▼
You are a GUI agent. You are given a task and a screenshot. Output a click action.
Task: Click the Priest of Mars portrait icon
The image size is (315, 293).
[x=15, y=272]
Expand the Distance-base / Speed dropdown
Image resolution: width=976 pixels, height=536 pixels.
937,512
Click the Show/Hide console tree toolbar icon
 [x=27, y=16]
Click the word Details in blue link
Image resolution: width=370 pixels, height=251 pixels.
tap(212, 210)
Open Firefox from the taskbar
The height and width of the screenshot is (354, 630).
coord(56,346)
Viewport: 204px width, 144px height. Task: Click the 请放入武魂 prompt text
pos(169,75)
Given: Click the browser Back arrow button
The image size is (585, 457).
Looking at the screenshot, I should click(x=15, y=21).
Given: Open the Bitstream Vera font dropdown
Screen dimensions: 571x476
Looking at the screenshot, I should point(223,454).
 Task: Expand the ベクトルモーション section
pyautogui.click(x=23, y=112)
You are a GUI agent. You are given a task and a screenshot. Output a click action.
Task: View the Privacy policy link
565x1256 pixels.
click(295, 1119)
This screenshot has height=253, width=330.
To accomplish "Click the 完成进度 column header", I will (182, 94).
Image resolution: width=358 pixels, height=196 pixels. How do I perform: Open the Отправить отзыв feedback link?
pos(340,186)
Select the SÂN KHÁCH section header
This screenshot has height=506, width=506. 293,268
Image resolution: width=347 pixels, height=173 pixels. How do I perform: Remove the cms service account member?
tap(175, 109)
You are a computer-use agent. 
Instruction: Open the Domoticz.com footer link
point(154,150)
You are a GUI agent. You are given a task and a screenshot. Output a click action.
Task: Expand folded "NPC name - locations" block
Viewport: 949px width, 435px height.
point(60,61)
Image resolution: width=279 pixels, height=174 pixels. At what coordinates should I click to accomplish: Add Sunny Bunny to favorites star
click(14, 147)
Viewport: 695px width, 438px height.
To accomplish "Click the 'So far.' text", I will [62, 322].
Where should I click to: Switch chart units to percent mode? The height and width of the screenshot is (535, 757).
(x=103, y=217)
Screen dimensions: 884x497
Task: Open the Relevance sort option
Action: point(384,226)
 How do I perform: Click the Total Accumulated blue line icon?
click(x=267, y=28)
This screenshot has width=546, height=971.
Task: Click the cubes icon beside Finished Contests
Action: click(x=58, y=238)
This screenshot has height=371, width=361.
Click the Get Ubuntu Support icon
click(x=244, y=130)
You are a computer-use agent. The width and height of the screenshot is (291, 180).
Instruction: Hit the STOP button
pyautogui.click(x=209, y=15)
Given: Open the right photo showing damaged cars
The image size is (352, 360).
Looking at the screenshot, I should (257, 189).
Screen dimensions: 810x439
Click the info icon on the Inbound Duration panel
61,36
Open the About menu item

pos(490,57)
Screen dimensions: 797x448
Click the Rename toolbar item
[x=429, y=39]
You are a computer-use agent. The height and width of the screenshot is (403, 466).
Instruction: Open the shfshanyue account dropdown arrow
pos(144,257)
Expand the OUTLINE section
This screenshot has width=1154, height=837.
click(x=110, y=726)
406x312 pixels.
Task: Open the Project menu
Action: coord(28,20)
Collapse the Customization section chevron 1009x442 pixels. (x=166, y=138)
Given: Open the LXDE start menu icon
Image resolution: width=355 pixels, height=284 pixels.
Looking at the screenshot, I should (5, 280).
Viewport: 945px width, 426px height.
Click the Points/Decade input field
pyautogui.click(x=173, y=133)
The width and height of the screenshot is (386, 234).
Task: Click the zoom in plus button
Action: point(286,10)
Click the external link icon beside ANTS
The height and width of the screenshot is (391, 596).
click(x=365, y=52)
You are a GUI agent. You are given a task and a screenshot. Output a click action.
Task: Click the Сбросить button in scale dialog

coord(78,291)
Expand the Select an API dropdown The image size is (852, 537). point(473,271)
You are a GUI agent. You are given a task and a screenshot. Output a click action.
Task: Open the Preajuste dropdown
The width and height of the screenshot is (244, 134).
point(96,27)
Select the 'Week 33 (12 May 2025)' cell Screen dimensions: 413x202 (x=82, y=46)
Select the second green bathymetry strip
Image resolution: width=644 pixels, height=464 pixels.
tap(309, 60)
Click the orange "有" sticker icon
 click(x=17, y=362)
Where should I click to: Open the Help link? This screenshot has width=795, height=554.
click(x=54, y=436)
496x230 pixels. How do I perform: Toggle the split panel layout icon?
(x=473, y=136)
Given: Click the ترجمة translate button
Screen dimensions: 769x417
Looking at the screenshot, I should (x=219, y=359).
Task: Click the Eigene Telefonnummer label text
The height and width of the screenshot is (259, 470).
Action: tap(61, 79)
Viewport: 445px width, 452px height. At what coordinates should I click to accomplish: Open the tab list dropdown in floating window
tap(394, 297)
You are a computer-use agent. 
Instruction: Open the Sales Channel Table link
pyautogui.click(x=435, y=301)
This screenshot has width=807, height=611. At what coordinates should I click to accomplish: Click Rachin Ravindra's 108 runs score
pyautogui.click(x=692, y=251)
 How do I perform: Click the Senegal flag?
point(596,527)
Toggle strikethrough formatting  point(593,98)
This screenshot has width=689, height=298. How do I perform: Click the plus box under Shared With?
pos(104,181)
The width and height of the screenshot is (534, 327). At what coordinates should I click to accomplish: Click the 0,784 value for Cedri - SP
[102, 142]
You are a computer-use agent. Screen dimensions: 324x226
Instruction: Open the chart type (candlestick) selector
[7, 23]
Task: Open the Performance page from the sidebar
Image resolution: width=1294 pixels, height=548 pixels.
▲
Where a line of the data contains "computer", include it in the tally, and answer with the tally alone.

5